In 2014 alone, 328 natural disasters affected more than 107 million people and caused nearly $100 billion in damages, according to the Brussels-based Centre for Research on the Epidemiology of Disasters. As climate-related incidents increase, natural resources become scarcer, and volatility and risk intensify around the globe, successful companies actively identify and manage risk, while developing robust contingency plans.
Mitigating environmental risks is crucial for manufacturing executives to safeguard material flows upstream in the supply chain. Integrating manufacturing with risk management for the entire corporate supply chain is a strong first step.

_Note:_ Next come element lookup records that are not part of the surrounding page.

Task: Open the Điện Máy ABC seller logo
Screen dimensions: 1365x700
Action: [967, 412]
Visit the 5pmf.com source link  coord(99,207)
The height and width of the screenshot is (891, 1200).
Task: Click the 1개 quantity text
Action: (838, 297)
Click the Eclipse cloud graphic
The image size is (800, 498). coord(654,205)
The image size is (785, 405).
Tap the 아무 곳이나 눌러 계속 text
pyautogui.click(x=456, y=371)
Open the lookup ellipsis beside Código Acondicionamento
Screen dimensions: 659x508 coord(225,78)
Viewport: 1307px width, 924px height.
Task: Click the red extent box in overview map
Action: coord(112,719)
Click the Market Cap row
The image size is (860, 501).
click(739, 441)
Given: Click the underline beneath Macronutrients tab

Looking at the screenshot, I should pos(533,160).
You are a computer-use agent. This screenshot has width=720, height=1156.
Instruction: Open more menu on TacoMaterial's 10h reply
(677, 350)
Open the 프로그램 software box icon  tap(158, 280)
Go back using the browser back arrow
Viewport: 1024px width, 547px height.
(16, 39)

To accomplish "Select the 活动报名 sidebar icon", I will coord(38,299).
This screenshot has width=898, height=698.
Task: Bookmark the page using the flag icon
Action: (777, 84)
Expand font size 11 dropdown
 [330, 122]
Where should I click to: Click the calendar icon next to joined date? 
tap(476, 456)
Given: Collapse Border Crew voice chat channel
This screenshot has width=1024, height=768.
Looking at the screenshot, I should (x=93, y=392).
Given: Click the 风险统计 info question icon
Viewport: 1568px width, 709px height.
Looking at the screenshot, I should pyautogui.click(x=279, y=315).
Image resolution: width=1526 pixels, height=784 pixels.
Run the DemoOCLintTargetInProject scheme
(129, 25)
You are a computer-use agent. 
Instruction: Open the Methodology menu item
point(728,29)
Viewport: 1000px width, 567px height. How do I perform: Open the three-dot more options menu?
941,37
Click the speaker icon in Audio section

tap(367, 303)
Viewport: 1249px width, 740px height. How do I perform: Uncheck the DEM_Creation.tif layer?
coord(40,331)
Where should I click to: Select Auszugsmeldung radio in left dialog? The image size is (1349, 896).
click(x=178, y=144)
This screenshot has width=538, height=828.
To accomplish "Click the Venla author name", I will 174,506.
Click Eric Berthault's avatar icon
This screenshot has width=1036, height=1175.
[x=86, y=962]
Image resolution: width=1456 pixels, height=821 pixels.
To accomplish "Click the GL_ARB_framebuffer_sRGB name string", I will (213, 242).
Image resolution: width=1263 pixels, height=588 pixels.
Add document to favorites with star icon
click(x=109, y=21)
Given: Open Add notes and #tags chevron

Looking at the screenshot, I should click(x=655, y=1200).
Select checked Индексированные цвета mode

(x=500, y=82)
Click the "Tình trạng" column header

Winners will be those companies that understand what drives risk and build in resilience and effective response mechanisms.
Toyota is among the first companies to address this strategic trend, following the disastrous 2011 earthquake and tsunami in Japan. Even though the automaker cannot predict the exact nature of future supply chain disruptions, its risk management plan now ensures that it can recover within two weeks of any disaster.
It is vital to fully understand the environmental changes and risks in your supply chain, not only as they could occur within your industry, but also as they could affect the industries of your suppliers and customers. Constant monitoring of risks and swift adoption of corrective measures as soon as early warning signs are detected is an excellent first measure. Also, it is wise to develop aligned mitigation plans that span all functions.